Source data:
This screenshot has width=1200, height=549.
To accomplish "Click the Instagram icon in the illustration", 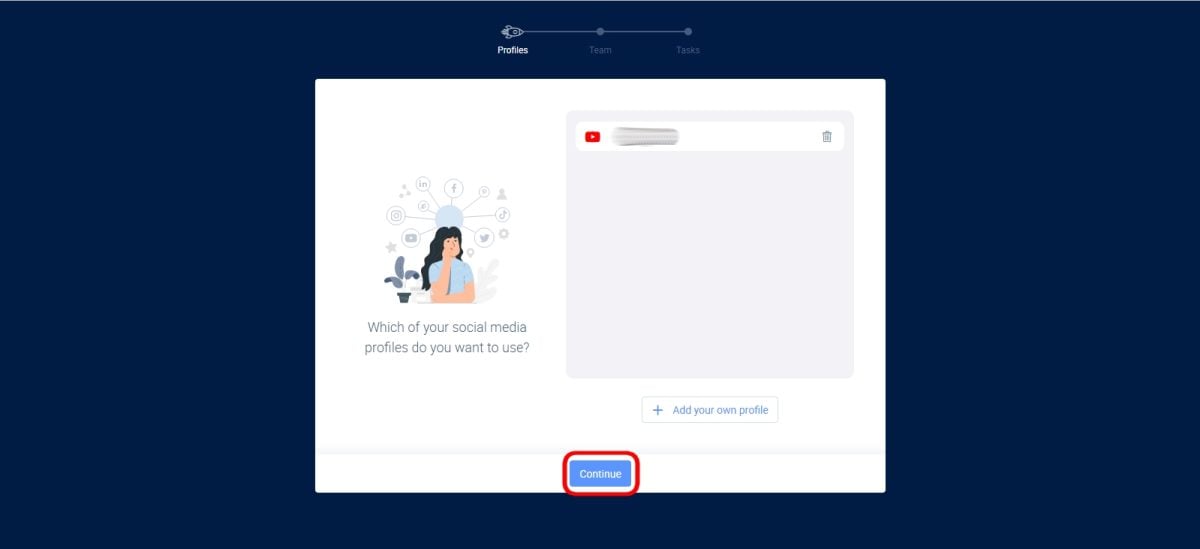I will [x=396, y=215].
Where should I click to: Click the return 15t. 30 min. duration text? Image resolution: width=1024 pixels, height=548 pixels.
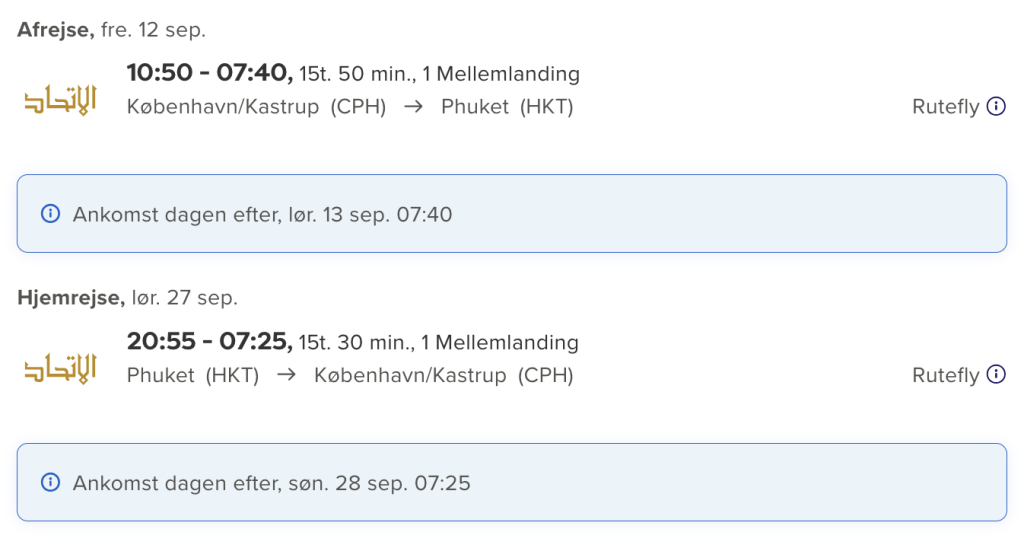[x=357, y=342]
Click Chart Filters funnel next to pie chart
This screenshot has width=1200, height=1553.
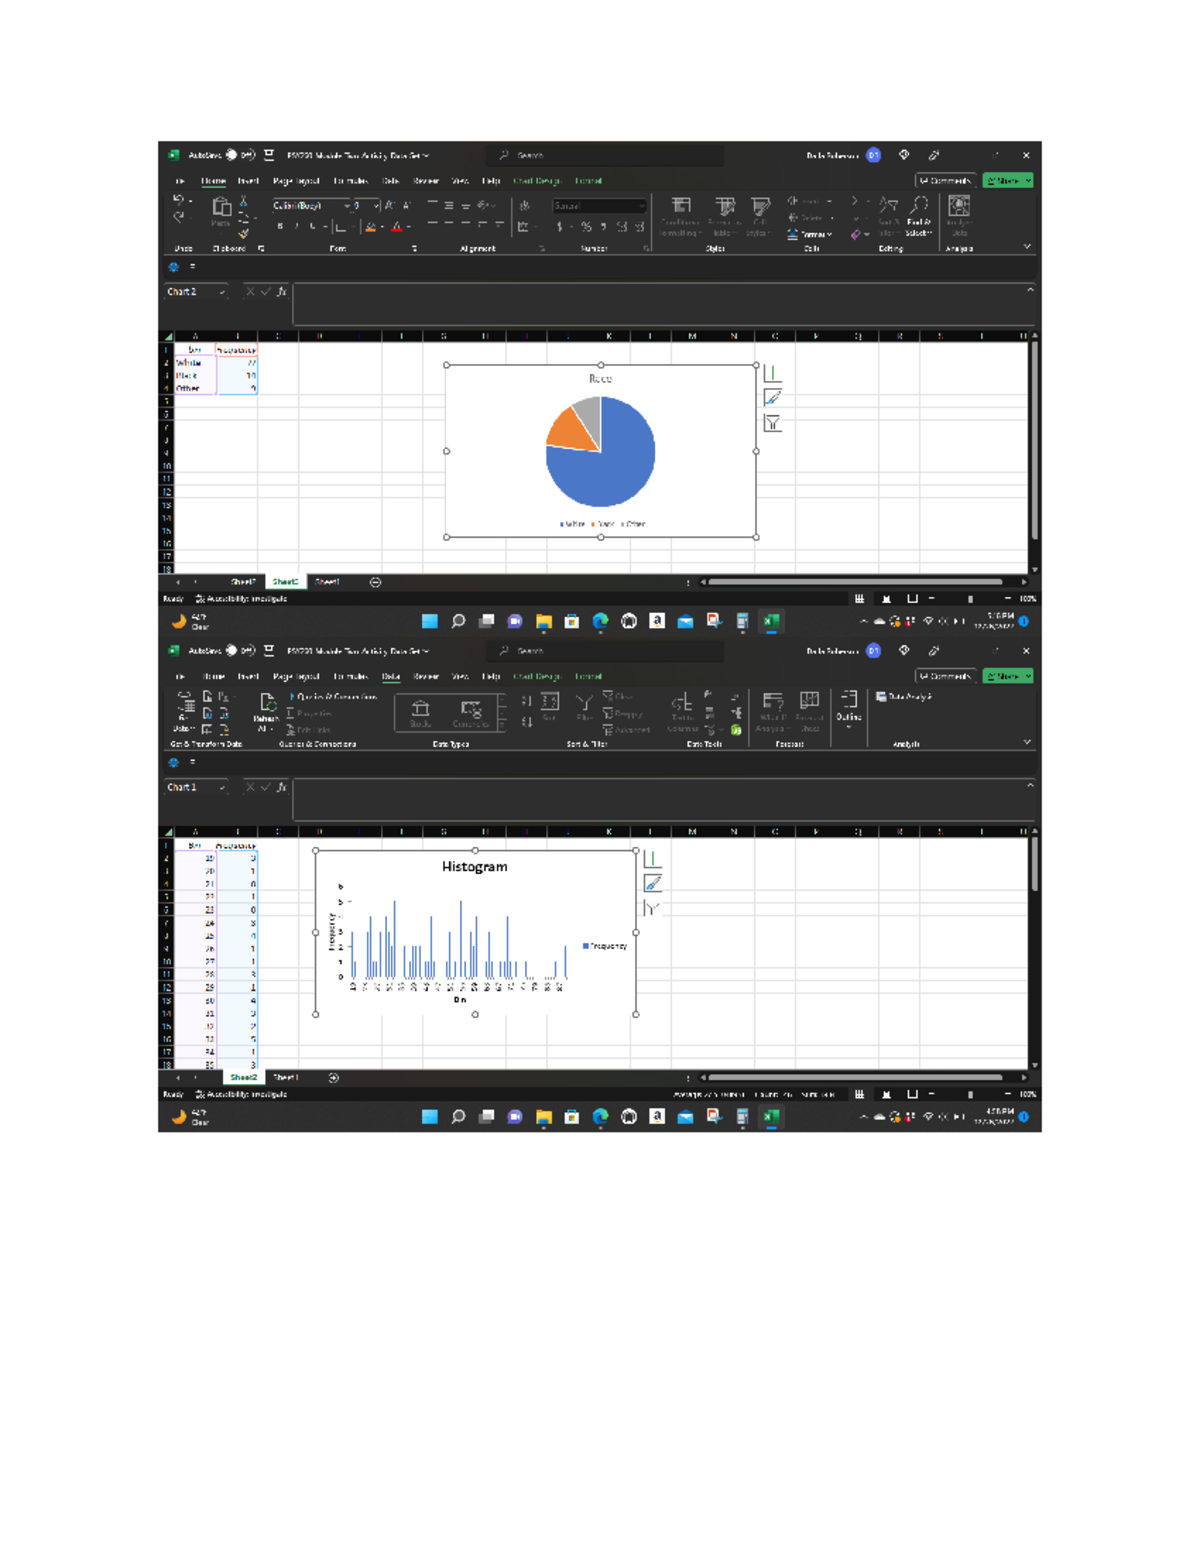772,423
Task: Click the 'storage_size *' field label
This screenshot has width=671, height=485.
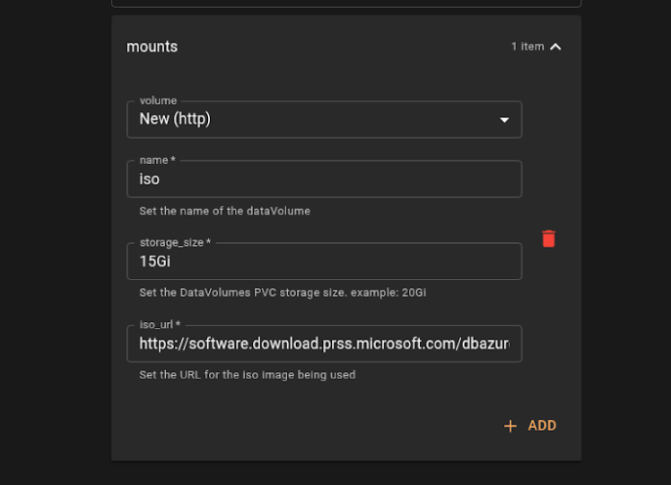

Prompt: The expected output is the run of lines from the one containing "Task: Click the 'storage_size *' field label" to the last line of the listing above, both included, word for word and free of pictures.

Answer section:
Task: Click the 'storage_size *' field label
This screenshot has width=671, height=485.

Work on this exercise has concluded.